■ INPUT DATA
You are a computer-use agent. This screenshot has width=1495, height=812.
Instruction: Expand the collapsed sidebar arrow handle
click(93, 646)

==

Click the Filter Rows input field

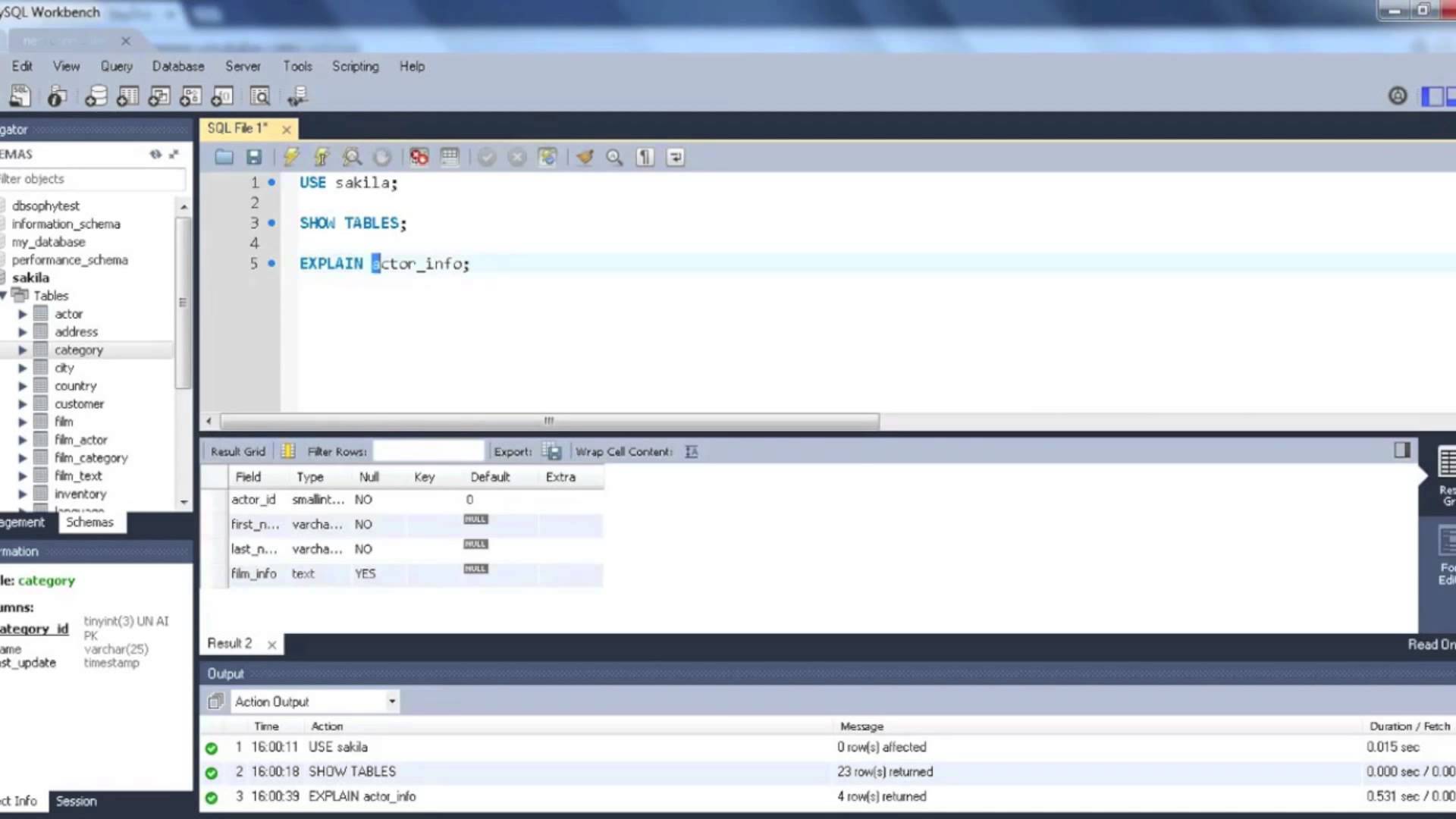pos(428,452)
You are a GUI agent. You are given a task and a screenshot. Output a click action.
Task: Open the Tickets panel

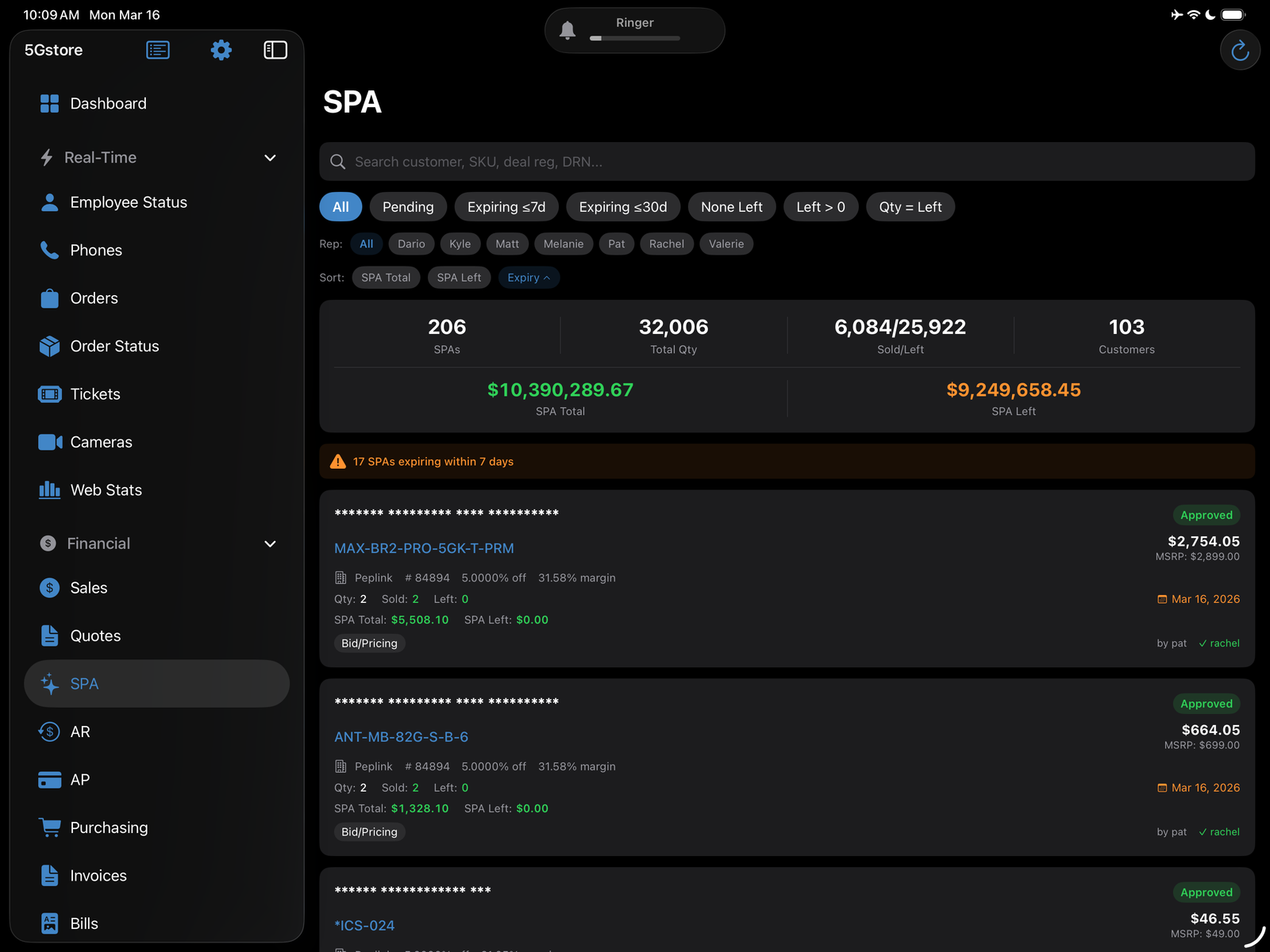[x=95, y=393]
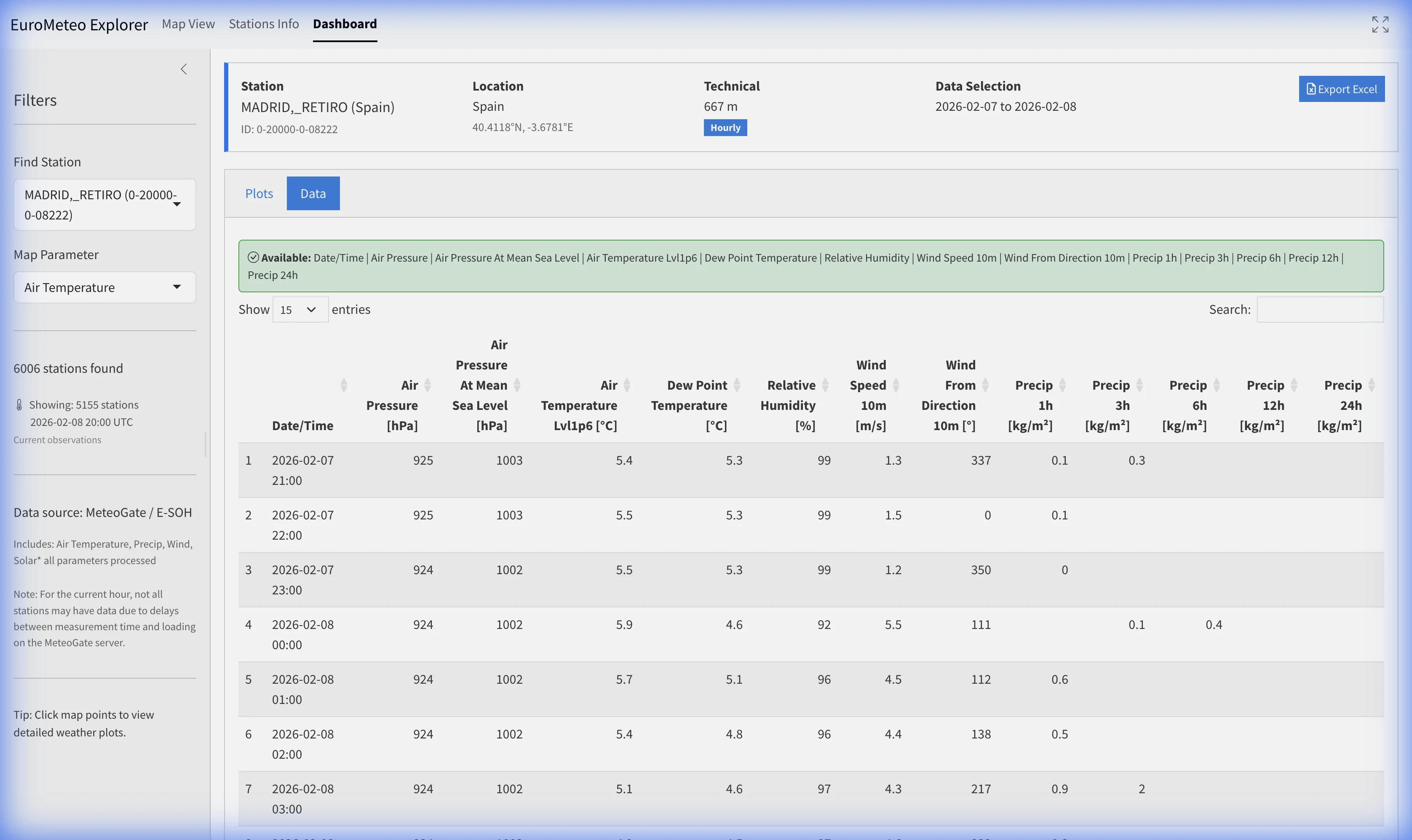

■ ASSIGNMENT
Filter the entries above and return only the lines holding "agent".

■ WRITTEN ANSWER
You are a computer-use agent. This screenshot has width=1495, height=812.
You are a GUI agent. You are given a task and a screenshot. Output a click action.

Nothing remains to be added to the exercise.